Matthew Wilcox <willy@xxxxxxxxxxxxx> · Tue, 3 Dec 2019 14:21:47 -0800

[My thanks to Vlastimil, Michel, Liam, David, Davidlohr and Hugh for
 their feedback on an earlier version of this.  I think the solution
 we discussed doesn't quite work, so here's one which I think does.
 See the last two paragraphs in particular.]

My preferred solution to the mmap_sem scalability problem is to allow
VMAs to be looked up under the RCU read lock then take a per-VMA lock.
I've been focusing on the first half of this problem (looking up VMAs
in an RCU-safe data structure) and ignoring the second half (taking a
lock while holding the RCU lock).

We can't take a semaphore while holding the RCU lock in case we have to
sleep -- the VMA might not exist any more when we woke up.  Making the
per-VMA lock a spinlock would be a massive change -- fault handlers are
currently called with the mmap_sem held and may sleep.  So I think we
need a per-VMA refcount.  That lets us sleep while handling a fault.
There are over 100 fault handlers in the kernel, and I don't want to
change the locking in all of them.

That makes modifications to the tree a little tricky.  At the moment,
we take the rwsem for write which waits for all readers to finish, then
we modify the VMAs, then we allow readers back in.  With RCU, there is
no way to block readers, so different threads may (at the same time)
see both an old and a new VMA for the same virtual address.

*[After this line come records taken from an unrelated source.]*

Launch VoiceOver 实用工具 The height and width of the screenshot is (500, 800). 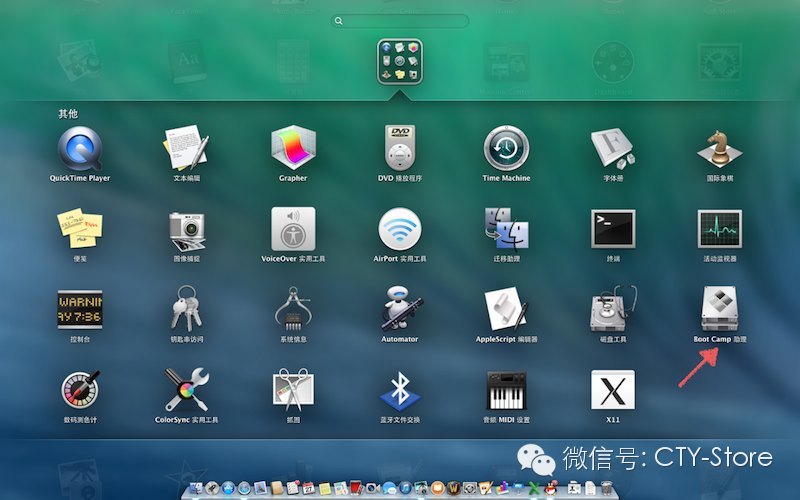point(293,229)
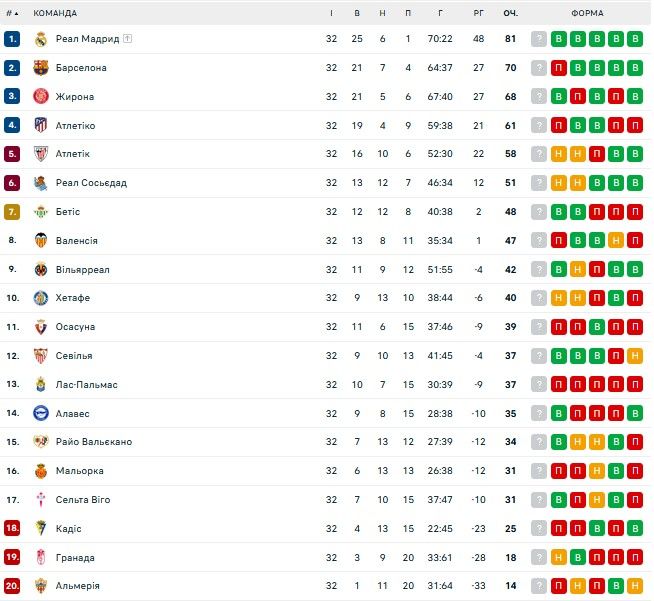Screen dimensions: 654x601
Task: Click the small icon beside Реал Мадрид
Action: coord(128,39)
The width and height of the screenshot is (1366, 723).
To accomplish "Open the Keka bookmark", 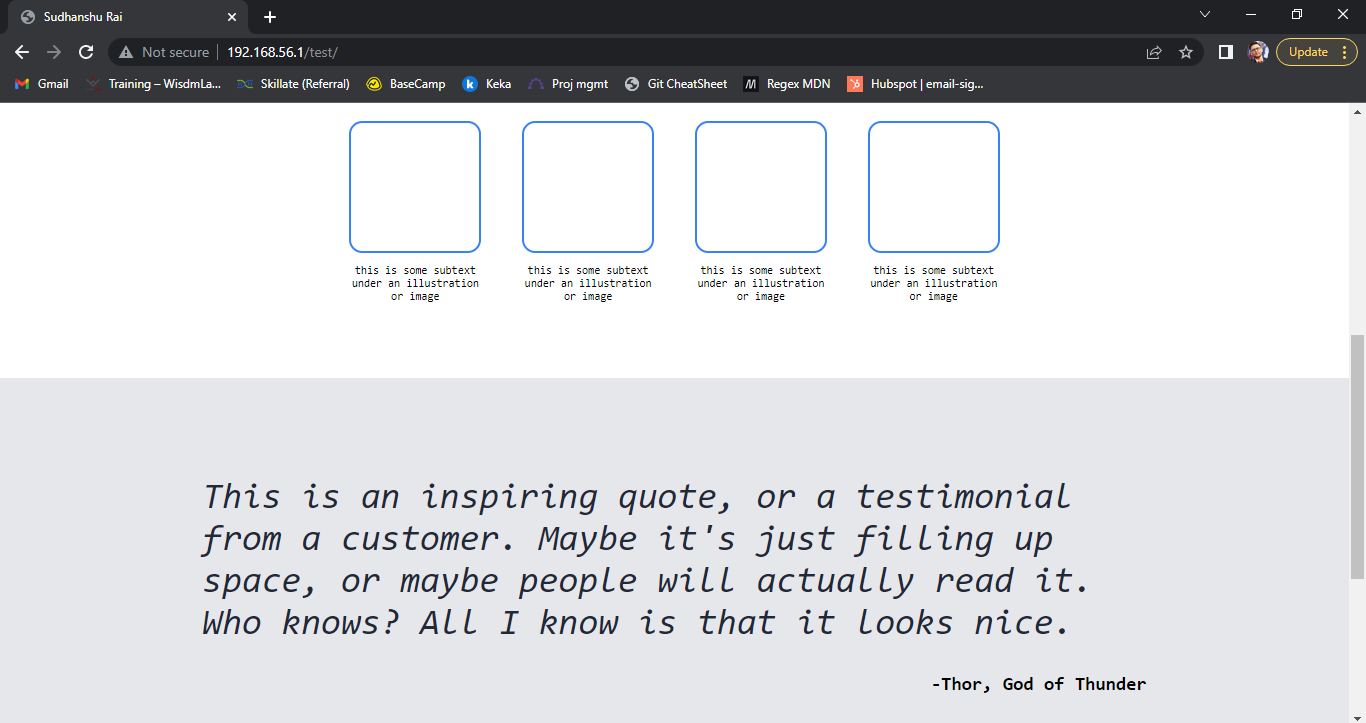I will click(x=487, y=84).
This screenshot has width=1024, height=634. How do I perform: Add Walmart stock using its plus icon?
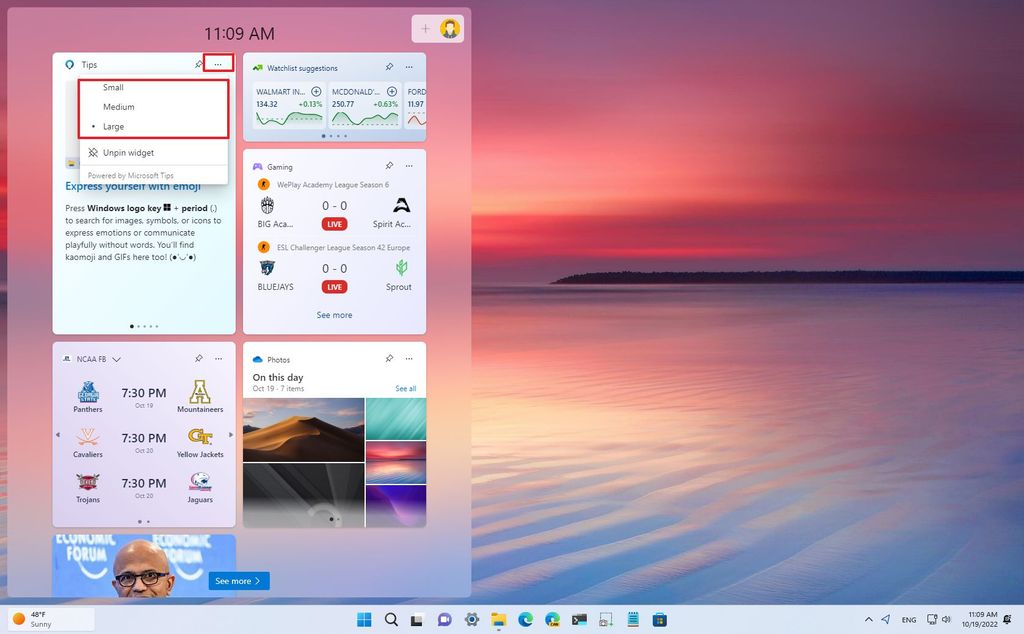[x=316, y=92]
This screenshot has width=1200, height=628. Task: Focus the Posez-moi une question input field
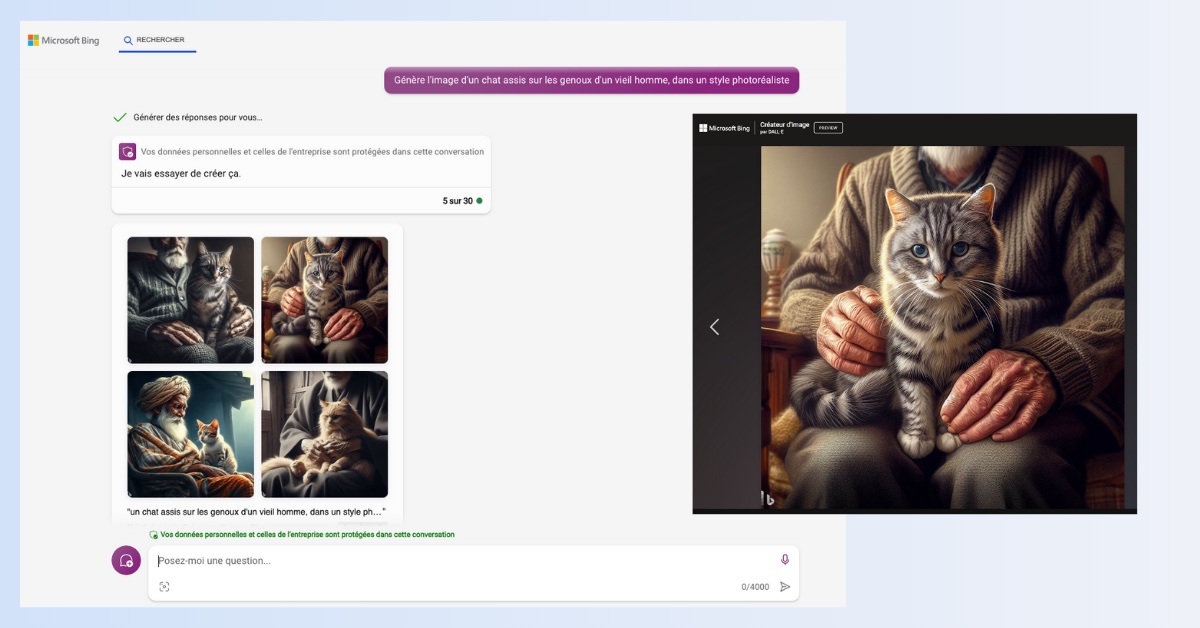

So calling mmap() looks like this:

        allocate a new VMA
        update pointer(s) in maple tree
        sleep until old VMAs have a zero refcount
        synchronize_rcu()
        free old VMAs
        flush caches for affected range
        return to userspace

While one thread is calling mmap(MAP_FIXED), two other threads which are
accessing the same address may see different data from each other and
have different page translations in their respective CPU caches until
the thread calling mmap() returns.  I believe this is OK, but would
greatly appreciate hearing from people who know better.

Some people are concerned that a reference count on the VMA will lead to
contention moving from the mmap_sem to the refcount on a very large VMA
for workloads which have one giant VMA covering the entire working set.
For those workloads, I propose we use the existing ->map_pages() callback
(changed to return a vm_fault_t from the current void).

It will be called with the RCU lock held and no reference count on
the vma.  If it needs to sleep, it should bump the refcount, drop the
RCU lock, prepare enough so that the next call will not need to sleep,
then drop the refcount and return VM_FAULT_RETRY so the VM knows the
VMA is no longer good, and it needs to walk the VMA tree from the start.

We currently only have one ->map_pages() callback, and it's
filemap_map_pages().  It only needs to sleep in one place -- to allocate
a PTE table.  I think that can be allocated ahead of time if needed.